Collected data:
Segment Open

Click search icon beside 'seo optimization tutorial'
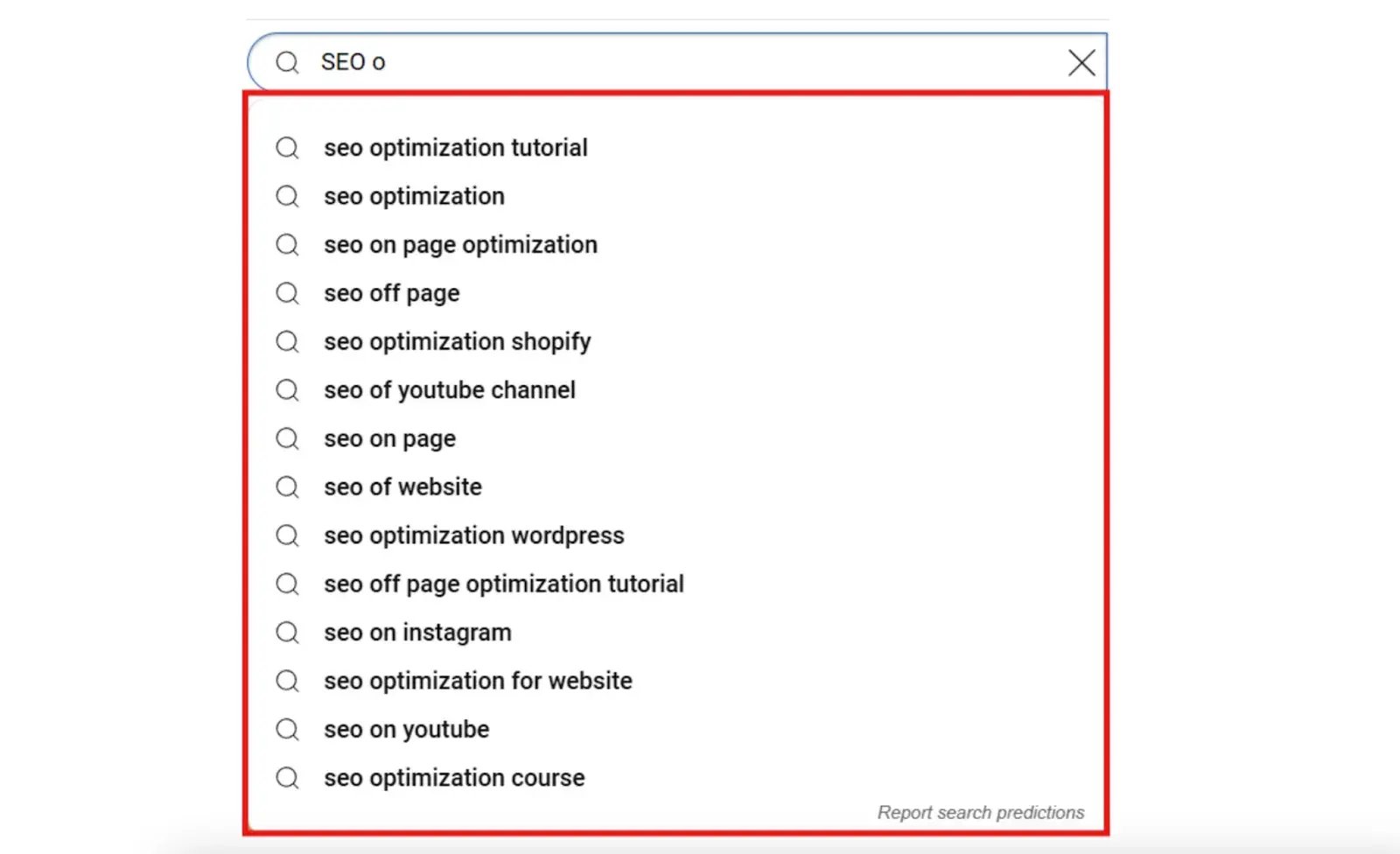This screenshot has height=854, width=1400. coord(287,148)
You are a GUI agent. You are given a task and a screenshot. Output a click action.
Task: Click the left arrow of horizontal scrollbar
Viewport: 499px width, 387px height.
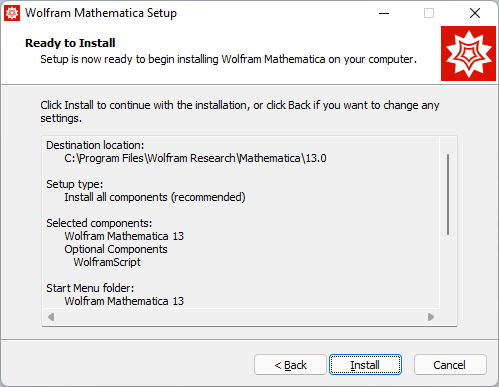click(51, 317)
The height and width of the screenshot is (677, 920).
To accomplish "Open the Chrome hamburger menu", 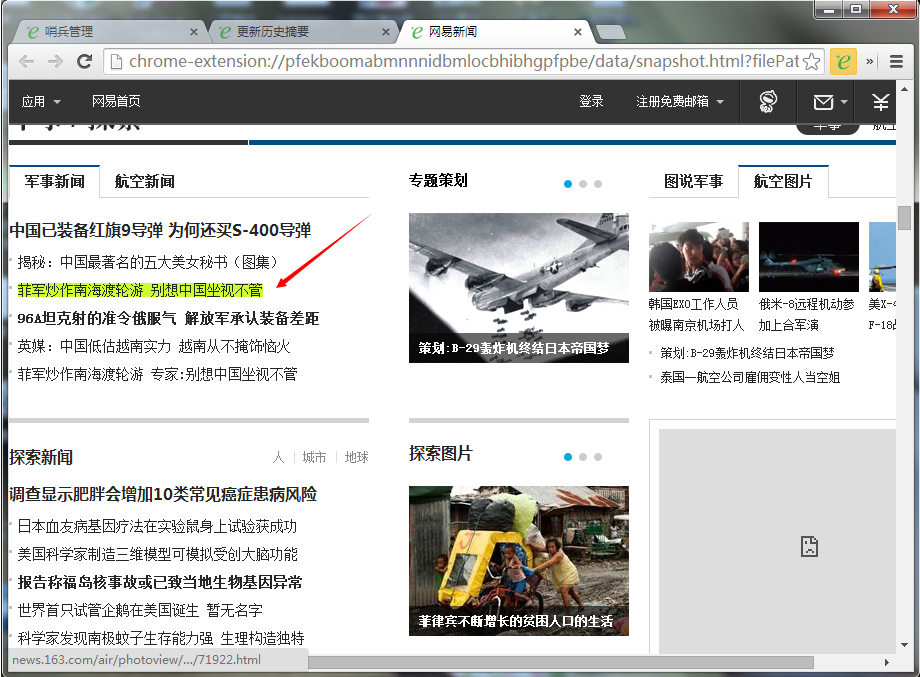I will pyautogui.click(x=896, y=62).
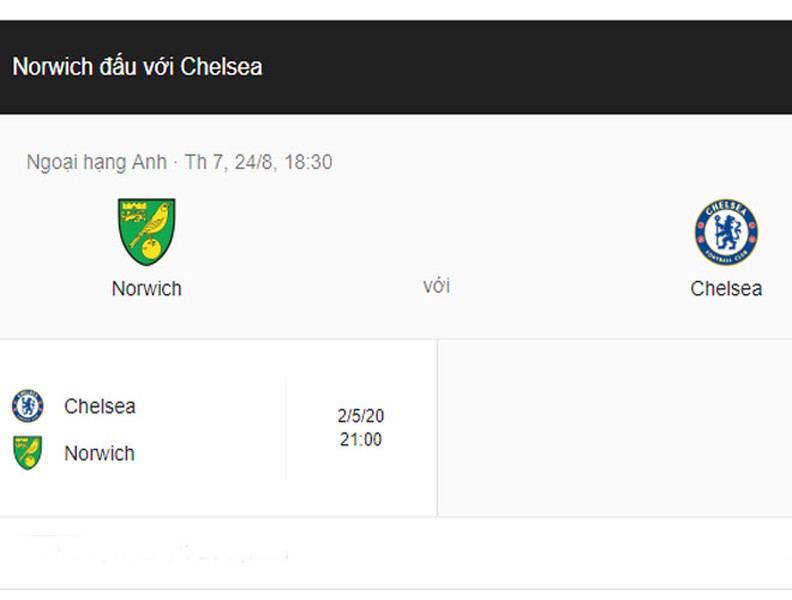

Segment Closed

**WHAT YOU SHOULD DO**
All lines from the start of the entries above through the line containing "The height and" are to be given again exactly; the pictures are not.

**WRITTEN RESPONSE**
Click search icon beside 'seo optimization tutorial'
This screenshot has height=854, width=1400. coord(287,148)
You are a GUI agent. You are given a task and a screenshot. Output a click action.
Task: Click the left arrow of horizontal scrollbar
Viewport: 499px width, 387px height.
click(51, 317)
The height and width of the screenshot is (677, 920).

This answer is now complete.